Five Reasons the World Needs to Pay Heed to India’s New Maritime Security Strategy

With the term ‘Indo-Pacific’ being mentioned only once in the revised strategy, it is clear the core focus for the navy wisely remains the Indian Ocean.


Cover page of Ensuring Secure Seas: Indian Maritime Security Strategy.
October 10, 2015, 185 pages

Credit must be given to India’s Chief of Naval Staff Admiral Robin Dhowan for articulating a proactive strategy for the navy’s expanding roles and responsibilities in the Indian Ocean over the next ten years. This is evident from the recent official publication of India’s comprehensively revised maritime security strategy Ensuring Secure Seas, although it is currently still under restricted distribution. This change is in contrast to the 2007 maritime strategy which it replaces, which was relatively conservative.
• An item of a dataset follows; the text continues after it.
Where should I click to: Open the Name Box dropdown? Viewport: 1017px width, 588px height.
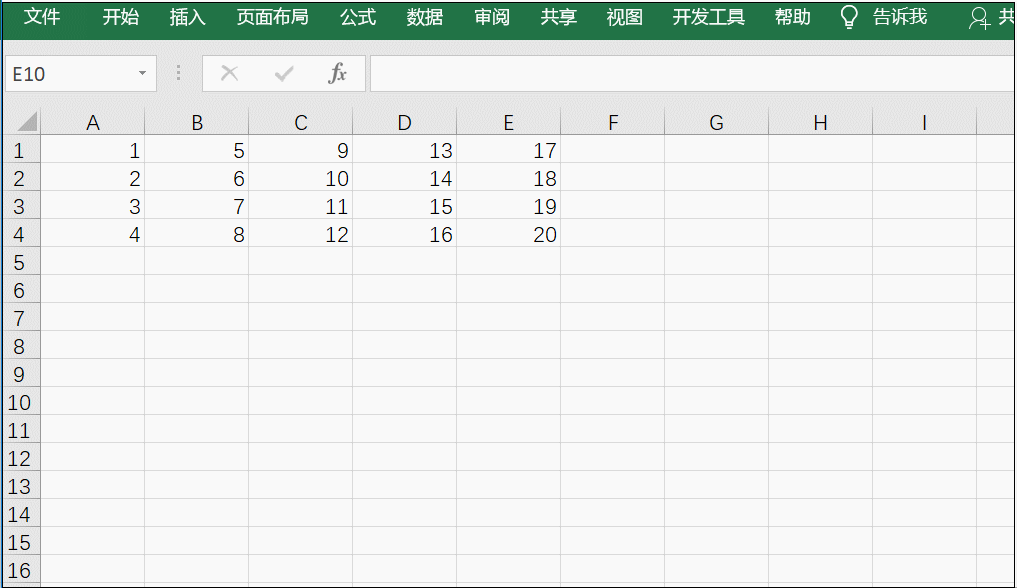[x=142, y=73]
Growing civil-military convergence

This strategy is marked by a critical development, the growing civil-military consensus on the importance of the sea for India’s prosperity and security. This was not the case when my second book, India’s Maritime Security, was published 15 years ago. At that time, there were few among the top political leadership in the then BJP-led NDA government who fully understood the growing political-security and geo-economic importance of the Indian Ocean for India. Indeed, during my stint at the National Security Council Secretariat (NSCS) in New Delhi at that time, there were senior ministers who refused to accept a blurring of lines between civilian and military issues at sea. This was most forcibly apparent when ten Pakistan-based Lashker-e-Taiba terrorists used the sea route to travel from Karachi to carry out the Mumbai terror attacks of 26-28 November 2008. In its aftermath the then Congress-led UPA government carried out an overhaul of coastal security and, in February 2009, formally gave the navy an expanded responsibility for the overall maritime security of the country, including coastal and offshore security. This was an unprecedented responsibility for an armed service whose role in relation to government had largely been limited to assistance to civilian authority.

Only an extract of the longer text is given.